# Start of DATA RECORDS
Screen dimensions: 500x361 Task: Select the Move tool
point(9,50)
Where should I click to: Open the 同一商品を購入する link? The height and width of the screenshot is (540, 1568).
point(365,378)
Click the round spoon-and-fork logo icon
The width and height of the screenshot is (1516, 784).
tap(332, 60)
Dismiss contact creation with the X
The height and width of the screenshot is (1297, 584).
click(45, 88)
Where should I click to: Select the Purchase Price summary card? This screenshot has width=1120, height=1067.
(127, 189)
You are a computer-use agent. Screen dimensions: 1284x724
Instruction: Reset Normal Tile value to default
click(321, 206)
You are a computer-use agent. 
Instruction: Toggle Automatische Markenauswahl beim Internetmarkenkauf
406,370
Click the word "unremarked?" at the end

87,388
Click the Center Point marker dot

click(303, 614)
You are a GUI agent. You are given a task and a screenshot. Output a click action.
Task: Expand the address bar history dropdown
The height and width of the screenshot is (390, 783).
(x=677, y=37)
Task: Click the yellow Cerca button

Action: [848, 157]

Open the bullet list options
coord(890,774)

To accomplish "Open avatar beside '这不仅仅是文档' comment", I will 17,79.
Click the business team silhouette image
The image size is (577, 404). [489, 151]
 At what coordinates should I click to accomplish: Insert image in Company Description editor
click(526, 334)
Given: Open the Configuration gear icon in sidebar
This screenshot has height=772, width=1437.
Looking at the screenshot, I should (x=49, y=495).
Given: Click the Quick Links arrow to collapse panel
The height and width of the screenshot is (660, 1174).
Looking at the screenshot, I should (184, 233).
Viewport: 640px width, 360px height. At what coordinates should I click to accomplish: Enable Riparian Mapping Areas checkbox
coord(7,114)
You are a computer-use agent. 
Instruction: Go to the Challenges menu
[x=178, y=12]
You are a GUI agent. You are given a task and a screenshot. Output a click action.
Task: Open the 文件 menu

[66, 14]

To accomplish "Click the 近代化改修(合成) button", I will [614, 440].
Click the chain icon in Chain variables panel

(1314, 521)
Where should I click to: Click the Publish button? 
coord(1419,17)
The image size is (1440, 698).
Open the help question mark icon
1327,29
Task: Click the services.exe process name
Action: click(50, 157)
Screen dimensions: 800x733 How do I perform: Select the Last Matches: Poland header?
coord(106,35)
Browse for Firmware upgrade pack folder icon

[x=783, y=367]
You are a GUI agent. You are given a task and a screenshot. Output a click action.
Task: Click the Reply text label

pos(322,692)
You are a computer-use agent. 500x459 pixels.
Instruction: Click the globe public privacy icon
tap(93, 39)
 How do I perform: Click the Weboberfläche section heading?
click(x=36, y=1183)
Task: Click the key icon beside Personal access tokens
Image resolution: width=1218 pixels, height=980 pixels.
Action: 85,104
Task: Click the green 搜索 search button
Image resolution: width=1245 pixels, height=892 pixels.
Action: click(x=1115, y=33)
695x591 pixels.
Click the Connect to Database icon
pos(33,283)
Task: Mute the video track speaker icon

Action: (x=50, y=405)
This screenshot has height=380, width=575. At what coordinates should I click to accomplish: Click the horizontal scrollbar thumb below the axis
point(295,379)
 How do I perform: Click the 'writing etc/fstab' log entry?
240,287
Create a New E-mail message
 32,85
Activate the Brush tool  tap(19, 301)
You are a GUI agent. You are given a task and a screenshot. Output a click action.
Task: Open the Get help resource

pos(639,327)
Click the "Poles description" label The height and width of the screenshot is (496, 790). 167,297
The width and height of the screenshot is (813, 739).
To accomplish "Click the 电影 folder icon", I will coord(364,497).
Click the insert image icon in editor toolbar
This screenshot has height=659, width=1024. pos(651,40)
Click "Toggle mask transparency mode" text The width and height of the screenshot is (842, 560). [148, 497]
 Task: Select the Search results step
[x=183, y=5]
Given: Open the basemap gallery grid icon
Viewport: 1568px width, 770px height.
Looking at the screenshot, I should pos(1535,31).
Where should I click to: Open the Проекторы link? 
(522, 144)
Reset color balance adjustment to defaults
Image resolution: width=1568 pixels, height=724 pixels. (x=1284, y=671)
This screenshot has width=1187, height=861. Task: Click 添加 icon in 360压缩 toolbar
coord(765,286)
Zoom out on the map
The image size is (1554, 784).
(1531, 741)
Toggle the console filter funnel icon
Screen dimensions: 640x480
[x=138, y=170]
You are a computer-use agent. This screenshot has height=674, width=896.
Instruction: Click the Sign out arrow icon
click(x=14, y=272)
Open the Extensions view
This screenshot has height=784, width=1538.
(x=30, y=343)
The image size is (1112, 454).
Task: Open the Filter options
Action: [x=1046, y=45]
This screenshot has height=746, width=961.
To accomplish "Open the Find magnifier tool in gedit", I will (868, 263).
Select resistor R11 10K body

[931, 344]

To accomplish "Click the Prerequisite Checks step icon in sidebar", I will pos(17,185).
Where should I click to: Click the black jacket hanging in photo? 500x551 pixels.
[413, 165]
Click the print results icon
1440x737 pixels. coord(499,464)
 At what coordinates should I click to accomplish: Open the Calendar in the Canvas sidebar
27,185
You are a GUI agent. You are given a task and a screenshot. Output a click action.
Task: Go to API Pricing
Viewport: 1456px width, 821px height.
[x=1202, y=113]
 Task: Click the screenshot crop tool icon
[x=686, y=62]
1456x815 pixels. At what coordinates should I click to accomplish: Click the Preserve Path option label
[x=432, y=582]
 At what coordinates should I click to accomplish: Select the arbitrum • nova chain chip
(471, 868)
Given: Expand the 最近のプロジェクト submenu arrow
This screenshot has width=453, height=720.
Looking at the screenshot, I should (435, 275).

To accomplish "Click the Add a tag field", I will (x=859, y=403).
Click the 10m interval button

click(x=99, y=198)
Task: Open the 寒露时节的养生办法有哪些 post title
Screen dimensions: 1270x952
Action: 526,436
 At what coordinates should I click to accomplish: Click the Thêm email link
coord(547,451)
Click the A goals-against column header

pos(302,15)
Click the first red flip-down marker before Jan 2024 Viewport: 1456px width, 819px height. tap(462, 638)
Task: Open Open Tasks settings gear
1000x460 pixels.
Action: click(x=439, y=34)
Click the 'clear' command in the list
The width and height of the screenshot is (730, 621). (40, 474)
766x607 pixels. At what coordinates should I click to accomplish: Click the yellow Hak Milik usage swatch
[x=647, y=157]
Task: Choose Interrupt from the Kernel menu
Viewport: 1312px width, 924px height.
# End of DATA RECORDS
| THE TASK |
Reproduce the entries from the line with "How do I perform: Click the 'writing" to the line with "pos(639,327)", both included, requests and all. Multiply every coordinate in the answers by 1.85 and round each to a whole number, with halves rounded up.

| FINAL ANSWER |
 How do I perform: Click the 'writing etc/fstab' log entry?
444,531
Create a New E-mail message
 59,157
Activate the Brush tool  tap(35, 557)
You are a GUI agent. You are given a task and a screenshot. Output a click action.
Task: Open the Get help resource

pos(1182,605)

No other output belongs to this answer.